# Lateral transfers



## tripleplay (Aug 29, 2004)

Can anyone help with a question on laterals. how long do you need to work at a department before you can transfer to another department? i have heard 6 months and 1 year? I am lost! I read something on the hrd web site and that says 6 months and I have been told 1 year?


----------



## BartA1 (May 5, 2002)

I think it depends on the personnel rules of the municipality you work for and are transfering to. If I remember correctly you have to have completed you probationary period which is also determined by the appointing authority.


----------



## MVS (Jul 2, 2003)

BartA1 @ Sun Aug 29 said:


> I think it depends on the personnel rules of the municipality you work for and are transfering to. If I remember correctly you have to have completed you probationary period which is also determined by the appointing authority.

§ Information shown:
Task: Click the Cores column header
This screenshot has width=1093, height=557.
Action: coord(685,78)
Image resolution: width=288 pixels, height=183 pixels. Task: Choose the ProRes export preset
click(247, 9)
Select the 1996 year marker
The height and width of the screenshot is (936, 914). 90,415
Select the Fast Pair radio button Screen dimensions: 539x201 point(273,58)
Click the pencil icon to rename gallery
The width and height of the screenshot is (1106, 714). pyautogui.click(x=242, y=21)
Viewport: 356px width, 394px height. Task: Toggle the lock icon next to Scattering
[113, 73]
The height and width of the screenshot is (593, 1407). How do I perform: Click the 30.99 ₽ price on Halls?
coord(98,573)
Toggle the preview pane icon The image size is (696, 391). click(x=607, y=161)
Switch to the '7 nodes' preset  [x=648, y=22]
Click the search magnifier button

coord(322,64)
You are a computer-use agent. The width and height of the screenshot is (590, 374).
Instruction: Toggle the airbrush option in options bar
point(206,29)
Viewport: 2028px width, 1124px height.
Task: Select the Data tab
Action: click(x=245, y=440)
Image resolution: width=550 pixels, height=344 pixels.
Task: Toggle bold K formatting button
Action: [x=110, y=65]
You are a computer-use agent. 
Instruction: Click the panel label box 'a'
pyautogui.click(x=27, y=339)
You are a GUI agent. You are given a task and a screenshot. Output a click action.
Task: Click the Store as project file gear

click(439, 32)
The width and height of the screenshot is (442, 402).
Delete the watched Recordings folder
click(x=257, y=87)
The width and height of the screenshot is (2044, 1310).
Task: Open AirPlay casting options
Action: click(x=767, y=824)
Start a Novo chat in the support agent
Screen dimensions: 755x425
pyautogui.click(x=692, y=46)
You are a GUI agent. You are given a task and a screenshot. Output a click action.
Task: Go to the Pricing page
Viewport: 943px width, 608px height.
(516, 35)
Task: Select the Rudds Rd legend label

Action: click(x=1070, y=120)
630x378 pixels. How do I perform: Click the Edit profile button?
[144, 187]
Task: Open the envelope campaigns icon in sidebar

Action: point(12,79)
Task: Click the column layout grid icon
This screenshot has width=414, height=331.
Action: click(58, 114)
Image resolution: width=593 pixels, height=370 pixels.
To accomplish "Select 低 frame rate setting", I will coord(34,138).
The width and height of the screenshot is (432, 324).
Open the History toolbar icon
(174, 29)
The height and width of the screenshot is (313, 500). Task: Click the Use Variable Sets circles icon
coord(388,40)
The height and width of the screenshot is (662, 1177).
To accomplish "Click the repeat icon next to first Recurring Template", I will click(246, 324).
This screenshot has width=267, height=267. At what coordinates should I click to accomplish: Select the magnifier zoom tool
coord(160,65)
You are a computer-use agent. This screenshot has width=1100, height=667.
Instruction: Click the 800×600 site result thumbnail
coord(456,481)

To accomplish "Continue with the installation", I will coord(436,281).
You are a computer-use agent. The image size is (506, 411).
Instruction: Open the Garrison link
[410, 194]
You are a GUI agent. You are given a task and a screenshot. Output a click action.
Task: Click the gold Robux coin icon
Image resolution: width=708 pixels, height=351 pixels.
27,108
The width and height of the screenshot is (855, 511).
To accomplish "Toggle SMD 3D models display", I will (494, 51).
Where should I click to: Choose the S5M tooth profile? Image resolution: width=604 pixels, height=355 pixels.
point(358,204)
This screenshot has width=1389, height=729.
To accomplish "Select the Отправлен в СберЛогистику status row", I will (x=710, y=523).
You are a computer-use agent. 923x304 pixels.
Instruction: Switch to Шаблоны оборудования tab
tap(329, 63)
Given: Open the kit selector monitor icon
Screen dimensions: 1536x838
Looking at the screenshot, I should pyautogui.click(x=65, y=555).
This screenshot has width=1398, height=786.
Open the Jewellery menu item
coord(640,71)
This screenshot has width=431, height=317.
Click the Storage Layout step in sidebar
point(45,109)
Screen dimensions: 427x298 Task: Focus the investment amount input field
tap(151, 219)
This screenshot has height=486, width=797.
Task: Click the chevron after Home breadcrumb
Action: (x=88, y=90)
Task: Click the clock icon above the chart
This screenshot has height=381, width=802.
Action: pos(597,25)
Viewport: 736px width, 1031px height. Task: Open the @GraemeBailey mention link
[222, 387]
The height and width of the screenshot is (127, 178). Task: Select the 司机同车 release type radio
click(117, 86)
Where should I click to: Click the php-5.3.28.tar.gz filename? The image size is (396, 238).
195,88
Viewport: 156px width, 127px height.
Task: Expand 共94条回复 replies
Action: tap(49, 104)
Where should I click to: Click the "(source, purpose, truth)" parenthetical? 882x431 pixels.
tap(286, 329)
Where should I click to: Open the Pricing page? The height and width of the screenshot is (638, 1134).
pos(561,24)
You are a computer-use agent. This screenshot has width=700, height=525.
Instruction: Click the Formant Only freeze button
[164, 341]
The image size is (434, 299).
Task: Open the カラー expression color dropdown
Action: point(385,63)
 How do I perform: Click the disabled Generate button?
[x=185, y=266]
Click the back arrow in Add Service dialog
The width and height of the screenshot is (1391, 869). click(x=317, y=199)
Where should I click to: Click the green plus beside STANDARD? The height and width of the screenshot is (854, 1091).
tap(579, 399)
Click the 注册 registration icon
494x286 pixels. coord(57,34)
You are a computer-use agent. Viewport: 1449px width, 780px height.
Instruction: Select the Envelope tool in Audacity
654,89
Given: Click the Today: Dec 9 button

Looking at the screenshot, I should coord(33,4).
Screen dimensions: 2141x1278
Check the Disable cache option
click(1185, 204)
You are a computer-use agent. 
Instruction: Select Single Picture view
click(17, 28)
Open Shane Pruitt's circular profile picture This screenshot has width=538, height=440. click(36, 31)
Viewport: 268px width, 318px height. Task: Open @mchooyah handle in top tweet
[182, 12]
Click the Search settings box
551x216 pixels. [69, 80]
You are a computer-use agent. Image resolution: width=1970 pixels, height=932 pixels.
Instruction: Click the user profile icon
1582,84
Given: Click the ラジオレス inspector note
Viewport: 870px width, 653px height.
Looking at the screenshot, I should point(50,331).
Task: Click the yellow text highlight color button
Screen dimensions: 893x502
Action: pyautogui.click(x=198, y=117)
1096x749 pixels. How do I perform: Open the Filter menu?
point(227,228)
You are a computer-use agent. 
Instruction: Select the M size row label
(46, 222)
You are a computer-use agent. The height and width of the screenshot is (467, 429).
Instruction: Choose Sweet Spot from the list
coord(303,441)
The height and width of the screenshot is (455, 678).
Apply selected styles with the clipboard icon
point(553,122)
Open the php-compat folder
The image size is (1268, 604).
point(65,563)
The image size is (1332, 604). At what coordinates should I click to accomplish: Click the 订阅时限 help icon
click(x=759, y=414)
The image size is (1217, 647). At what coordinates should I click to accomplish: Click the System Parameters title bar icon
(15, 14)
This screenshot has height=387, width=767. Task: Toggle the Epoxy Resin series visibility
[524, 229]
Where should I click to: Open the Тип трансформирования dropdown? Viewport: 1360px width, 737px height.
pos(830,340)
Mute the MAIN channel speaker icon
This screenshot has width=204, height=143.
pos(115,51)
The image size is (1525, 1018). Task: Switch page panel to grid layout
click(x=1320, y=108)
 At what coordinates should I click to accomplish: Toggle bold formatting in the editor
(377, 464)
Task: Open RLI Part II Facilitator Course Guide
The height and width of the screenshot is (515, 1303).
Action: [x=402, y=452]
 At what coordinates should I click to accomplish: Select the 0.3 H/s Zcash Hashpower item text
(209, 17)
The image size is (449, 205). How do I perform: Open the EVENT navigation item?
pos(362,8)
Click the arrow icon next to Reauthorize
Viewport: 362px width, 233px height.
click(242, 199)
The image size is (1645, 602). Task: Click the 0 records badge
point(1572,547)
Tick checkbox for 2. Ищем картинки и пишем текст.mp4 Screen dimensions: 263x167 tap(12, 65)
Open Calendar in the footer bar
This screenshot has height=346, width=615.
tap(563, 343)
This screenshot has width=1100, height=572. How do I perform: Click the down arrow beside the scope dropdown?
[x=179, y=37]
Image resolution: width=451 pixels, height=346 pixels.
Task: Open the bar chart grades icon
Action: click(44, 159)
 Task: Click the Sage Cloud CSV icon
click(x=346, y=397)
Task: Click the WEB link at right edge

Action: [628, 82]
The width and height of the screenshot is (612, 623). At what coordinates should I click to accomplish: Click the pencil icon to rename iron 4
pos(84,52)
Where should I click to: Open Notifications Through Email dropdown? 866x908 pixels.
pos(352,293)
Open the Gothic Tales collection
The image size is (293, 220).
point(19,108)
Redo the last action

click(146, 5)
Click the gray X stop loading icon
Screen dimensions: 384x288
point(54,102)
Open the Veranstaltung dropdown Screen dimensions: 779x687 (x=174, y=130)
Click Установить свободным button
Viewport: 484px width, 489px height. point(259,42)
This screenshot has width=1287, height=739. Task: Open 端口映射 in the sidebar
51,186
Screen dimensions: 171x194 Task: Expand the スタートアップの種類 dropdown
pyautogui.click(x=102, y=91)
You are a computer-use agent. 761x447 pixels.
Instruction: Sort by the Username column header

§ Tasks to carry out:
a. List the usernames of everyone who posted in the lateral transfers thread.
b. Return everything in the lateral transfers thread from "Can anyone help" down to "told 1 year?".
c. Take the lateral transfers thread further, starting from the point where it stops.

§ Written answers:
a. tripleplay, BartA1, MVS

b.
Can anyone help with a question on laterals. how long do you need to work at a department before you can transfer to another department? i have heard 6 months and 1 year? I am lost! I read something on the hrd web site and that says 6 months and I have been told 1 year?

c.
Also, look at the Dept you are trying to transfer to, they often want X amount of years of experience within a civil service dept. 6 months may not be long enough.


----------



## j809 (Jul 5, 2002)

I believe it's one year, at least that is what I am seeing on the jobfile for lateral transfers from one civil service dept to another.


----------



## robodope (Aug 31, 2003)

It's a form letter that you have worked at least 250 shifts your Chief needs to sign..Good Luck!!!!


----------



## JoninNH (Jan 29, 2004)

Where do you get the form letter?


----------



## robodope (Aug 31, 2003)

sorry for the delay..You have to ask the department you have worked the 250 shifts for to write it in a letter..As far as I know their is no specific form..Good Luck!!!


----------



## Wildbill (May 25, 2002)

Civil Service does have a required form:

http://www.mass.gov/hrd/employment/em_civil_service/em_civil_service_forms/em_cs_form9.doc


----------



## scungie (Jun 20, 2002)

Well, I know you guys are debating whether it be 6 months or 1 year, but there are ways around it, I have seen a layoff get permission to lateral in order to take a job somewhere else, sooo those rules can be manipulated.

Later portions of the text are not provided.